Первого января 1831 года «Л» прислал игрушки детям, и «М» отправил ему записку.

"Как вы добры к моим детишкам, дорогой друг. Нам с женой очень, очень хочется лично поблагодарить вас. Приходите послезавтра, во вторник, пообедать с нами. 1830-й год прошел! Ваш друг…". Ответа не было.

«М» попытался считать чувство «Л» к жене любовью преступной, но чистой и безнадежной, в духе "Вертера". А ведь Вертер уважал честь Альбера, мужа Шарлотты. Словом, невзирая на трехмесячное молчание «Л», «М» твердо надеялся, что без труда приведет его к сознанию долга и к прежнему восхищению другом.

Он ошибся. За время своего молчания «Л» очень изменился. От небесного тона … он вновь обратился к горькому и скептическому тону. Лишний раз «Л» удивился "чудовищному эгоизму" «М» и на письмо не ответил. «М» встревожился, написал второе письмо, предложил, что придет за «Л» для "долгого, глубокого, душевного разговора", но такого рода эпитеты могли только возмутить недоверчивую натуру «Л», и 13 марта 1831 года «М» получил от него резкое письмо –

«Привязанность? Восхищение?
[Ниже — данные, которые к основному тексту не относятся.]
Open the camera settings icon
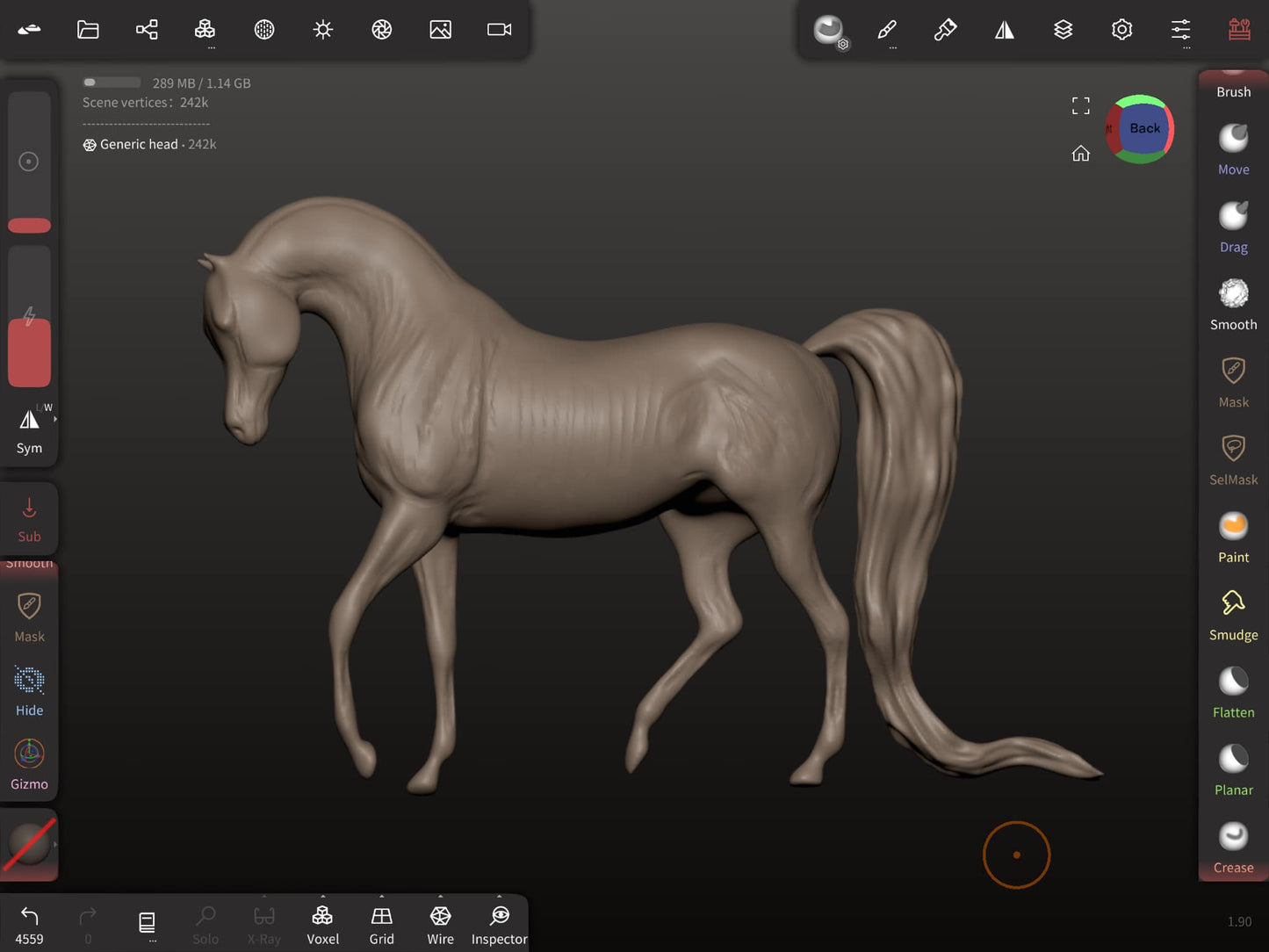 pos(499,30)
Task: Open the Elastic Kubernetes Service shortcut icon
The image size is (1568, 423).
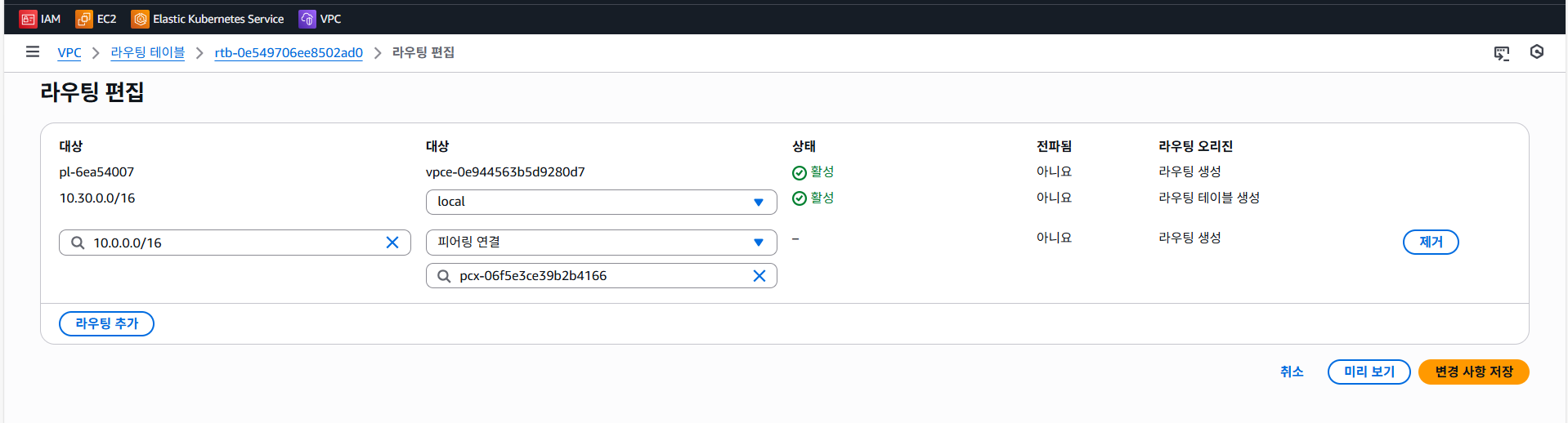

Да, все это осталось нерушимым… Но сказать вам, что привязанность эта осталась той же самой, какой она была, сказать, что восхищение еще живет в моей душе, словно некий домашний, семейный культ божества, - это значило бы солгать вам, и, если бы я двадцать раз заверил вас в прежнем поклонении, вы бы мне все равно не поверили..."

Неожиданный поворот: оказывается, «Л» был оскорбленной стороной! "Каким бы преступником я ни был перед вами или каким должен был казаться вам, я полагаю, друг мой, что и вы были тогда виноваты передо мной. Имея в виду ту тесную дружбу, которая связывала нас, это была вполне реальная вина, заключавшаяся в недостатке искренности, доверия и откровенности. Я не намерен ворошить печальные воспоминания. Но именно это и причинило мне боль. Вздумай вы рассказать о своем поведении, в глазах всего света оно было бы безупречным, ведь оно было достойным, твердым и благородным. А я вот не считаю его столь душевным, столь хорошим, столь редкостным, столь исключительным, каким оно бы могло быть при той задушевной дружбе, которая тогда соединяла нас в жизни..."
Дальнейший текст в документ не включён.